MP3.com Announces Partnership with Adergy

Lawsuit-plagued MP3.com today announced an agreement with retail and grocery-store audio advertising company Adergy, marking an effort to monetize the company’s cache of online music following a series of devastating legal settlements.

Currently, MP3.com offers a subscription music service that allows retail outlets to centrally manage in-store music, messaging and advertising while customizing playlists and controlling music distribution. Adergy will augment the product with customizable audio advertisements, serving as the company’s first national retail music value-added reseller.

Thursday’s agreement aims to help MP3.com reach a broader market base and broaden its retail music distribution services to the grocery retail community. Through the partnership, grocery store retailers and commercial businesses will be able to access content from digital artists who post music at MP3.com, as well as custom audio advertising messages from Adergy. The ability to insert these audio ads, say the companies, will make the MP3.com product more attractive to retailers.

The companies are hoping that retailers will bite at the opportunity to sell in-store airtime to vendors and advertisers to promote individual products in conjunction with the unsigned artists on MP3.com’s site.

“We are partnering with Adergy in order to extend our retail music program to grocery stores and retail businesses all over the country,” said MP3.com chairman and chief executive officer Michael Robertson.

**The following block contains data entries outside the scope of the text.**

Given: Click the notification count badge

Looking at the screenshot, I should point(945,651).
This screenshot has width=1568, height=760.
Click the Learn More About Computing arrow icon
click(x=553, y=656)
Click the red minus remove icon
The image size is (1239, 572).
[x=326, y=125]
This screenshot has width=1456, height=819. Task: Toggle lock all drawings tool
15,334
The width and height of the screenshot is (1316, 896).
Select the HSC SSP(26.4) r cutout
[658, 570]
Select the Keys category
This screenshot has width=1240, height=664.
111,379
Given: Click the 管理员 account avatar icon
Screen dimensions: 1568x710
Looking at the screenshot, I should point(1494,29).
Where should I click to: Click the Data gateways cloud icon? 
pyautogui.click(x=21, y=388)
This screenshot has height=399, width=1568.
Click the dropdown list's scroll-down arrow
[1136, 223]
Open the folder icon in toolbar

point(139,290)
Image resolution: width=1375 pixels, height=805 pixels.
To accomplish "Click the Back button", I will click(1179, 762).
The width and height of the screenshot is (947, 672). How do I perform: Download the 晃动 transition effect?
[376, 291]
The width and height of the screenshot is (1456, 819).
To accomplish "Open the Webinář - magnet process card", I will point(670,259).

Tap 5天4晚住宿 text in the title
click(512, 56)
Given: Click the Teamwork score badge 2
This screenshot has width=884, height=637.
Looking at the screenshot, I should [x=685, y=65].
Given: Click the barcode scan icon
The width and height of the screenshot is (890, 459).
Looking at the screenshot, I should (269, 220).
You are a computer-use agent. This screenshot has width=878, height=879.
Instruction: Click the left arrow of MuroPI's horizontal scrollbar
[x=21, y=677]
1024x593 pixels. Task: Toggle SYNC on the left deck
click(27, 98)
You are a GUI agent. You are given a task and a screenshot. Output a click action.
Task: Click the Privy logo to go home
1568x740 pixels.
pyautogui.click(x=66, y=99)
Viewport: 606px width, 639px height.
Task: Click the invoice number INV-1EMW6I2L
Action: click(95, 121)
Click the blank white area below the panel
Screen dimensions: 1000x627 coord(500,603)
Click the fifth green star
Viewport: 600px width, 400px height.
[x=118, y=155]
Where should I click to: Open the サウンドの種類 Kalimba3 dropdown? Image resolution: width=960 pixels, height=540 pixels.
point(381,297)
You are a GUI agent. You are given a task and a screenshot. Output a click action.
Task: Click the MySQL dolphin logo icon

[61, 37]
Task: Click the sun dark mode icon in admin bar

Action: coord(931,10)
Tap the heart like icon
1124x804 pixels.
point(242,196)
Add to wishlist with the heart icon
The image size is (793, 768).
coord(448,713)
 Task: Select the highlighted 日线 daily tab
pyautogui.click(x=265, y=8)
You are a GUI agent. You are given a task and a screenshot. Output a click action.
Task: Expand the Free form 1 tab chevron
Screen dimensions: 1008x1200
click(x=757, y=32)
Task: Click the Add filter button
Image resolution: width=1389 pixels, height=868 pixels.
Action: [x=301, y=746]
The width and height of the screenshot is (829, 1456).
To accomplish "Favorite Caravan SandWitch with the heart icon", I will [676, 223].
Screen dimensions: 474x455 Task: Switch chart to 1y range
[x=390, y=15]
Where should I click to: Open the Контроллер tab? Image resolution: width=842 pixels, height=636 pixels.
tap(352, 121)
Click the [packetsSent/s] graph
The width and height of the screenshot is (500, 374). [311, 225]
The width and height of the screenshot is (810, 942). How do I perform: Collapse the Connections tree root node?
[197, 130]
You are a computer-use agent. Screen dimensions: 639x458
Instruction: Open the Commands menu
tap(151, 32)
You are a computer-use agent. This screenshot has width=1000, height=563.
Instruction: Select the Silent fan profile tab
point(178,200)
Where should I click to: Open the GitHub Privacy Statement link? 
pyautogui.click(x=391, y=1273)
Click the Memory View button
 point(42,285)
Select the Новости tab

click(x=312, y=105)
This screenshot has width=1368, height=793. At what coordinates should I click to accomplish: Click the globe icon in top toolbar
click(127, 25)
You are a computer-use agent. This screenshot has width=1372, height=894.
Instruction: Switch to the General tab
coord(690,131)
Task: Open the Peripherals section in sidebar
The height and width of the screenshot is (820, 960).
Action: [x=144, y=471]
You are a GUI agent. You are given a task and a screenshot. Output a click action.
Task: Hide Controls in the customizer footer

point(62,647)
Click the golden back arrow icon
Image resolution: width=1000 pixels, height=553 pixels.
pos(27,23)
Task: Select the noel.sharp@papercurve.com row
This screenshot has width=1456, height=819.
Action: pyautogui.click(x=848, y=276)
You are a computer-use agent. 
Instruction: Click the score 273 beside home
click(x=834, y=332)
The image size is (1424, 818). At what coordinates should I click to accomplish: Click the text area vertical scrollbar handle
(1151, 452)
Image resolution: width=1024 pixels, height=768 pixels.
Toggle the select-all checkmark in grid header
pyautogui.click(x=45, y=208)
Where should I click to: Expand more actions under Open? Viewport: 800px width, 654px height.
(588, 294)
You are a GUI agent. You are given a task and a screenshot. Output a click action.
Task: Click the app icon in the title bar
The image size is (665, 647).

“By leveraging Adergy’s messaging and distribution resources with our innovative engineering and extensive digital music content, we are able to offer retailers a complete music and messaging solution that allows them to effectively target thousands of customers per week directly at the point of purchase.”

“As our first VAR [value-added reseller] partner, Adergy will be invaluable in the implementation of our retail music vision,” said Bob Simril, vice president of retail music services at MP3.com.

“By offering an easy-to-use, diverse and customizable music and advertising solution, we are expanding the music and messaging options for retail businesses. Adergy’s innovative custom audio advertising service provides a perfect fit with our retail music strategy.”

The news comes on the heels of some withering losses in settlement cases.

Last week, a federal judge ruled that the site infringed Universal Music Group copyrights. Ultimately, the site could be liable for $120 million to 250 million in damages.

Thursday’s agreement continues the embattled online music site’s efforts to find other, less controversial ways to monetize its hosting of mp3 files, and to stabilize its revenue with sources other than on-site advertising — MP3.com’s principal source of income thus far.

In June, the company signed a partnership with ad tech company AdAce that will allow MP3.com’s musicians to create and buy ads on the site. Musicians can create banners, upload existing ones, store them, buy ads, check on campaign reports, and be billed automatically.